Blog Climate Change

Marine conservationists say it’s not too late for our Great Barrier Reef; we must keep fighting for climate action

April 1, 2021

A report by the Australian Academy of Science has brought into focus once again how critical and urgent climate action is for the future of our Great Barrier Reef.

The report, which examines the risks to Australian landscapes including our Reef of a 3°C warmer world, is worrying for all Australians and particularly the people in the tourism industry who depend on it for their livelihoods, and who have been faced with blow after blow during the COVID crisis. 

It is alarming, and the media headlines even moreso. However anyone who has visited the Reef recently knows we still have plenty to fight for.

Our Reef is still a breathtaking, vibrant system supporting an array of incredible marine wildlife and coastal communities across its 2,300km length. But it is in deep trouble and it is changing. Marine heatwaves and increasingly extreme weather systems driven by climate change are harming Reef ecosystems.

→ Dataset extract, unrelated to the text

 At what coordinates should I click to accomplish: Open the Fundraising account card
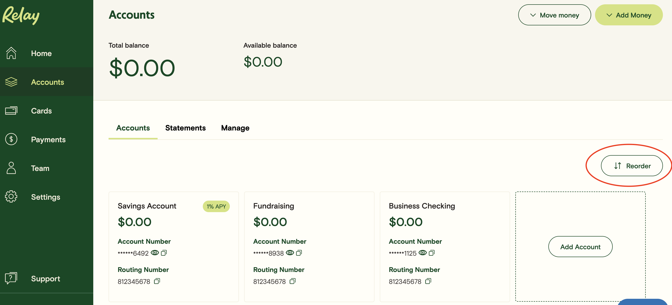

Hard coral cover has been severely impacted and will continue to decline the longer we stall on climate change action. 

The Reef will look different in the future— it already does compared to five years ago. How different will depend on how urgently we act. 

Only the strongest and fastest possible action on climate change will reduce the risks and limit the impacts of climate change on our changing Reef. In this context, the fact that we still don’t have a national climate policy from our politicians, including targets on net zero emissions, detail on how Australia will transition fairly to renewable energy, and global leadership on climate action, is shameful. It is a failure of politics and several cycles of politicians at a federal level in Australia.  

We are angry at this staggering failure of leadership. Throughout our history we have spoken up for the Reef and highlighted the many issues it has faced, stopped damaging developments, tackled pollution and overfishing and ensured better protections for our natural world wonder. But the fight for climate action is the hardest one we’ve faced.

Despite the evidence, the warnings, the high level reports, the endless wake up calls and the pleas for action from all corners of Australia and our global society, our politicians have not acted quickly or decisively enough to prevent devastating global warming from impacting one of the most beautiful places on the planet. 

We know there are parts of our Reef that are more resilient to marine heatwaves caused by global warming. For the sake of these wonders and the marine wildlife that depend on them – we must keep trying to limit global warming to give these areas a fighting chance, keep standing up for Queensland’s vital water pollution regulations and pushing for fisheries reforms. 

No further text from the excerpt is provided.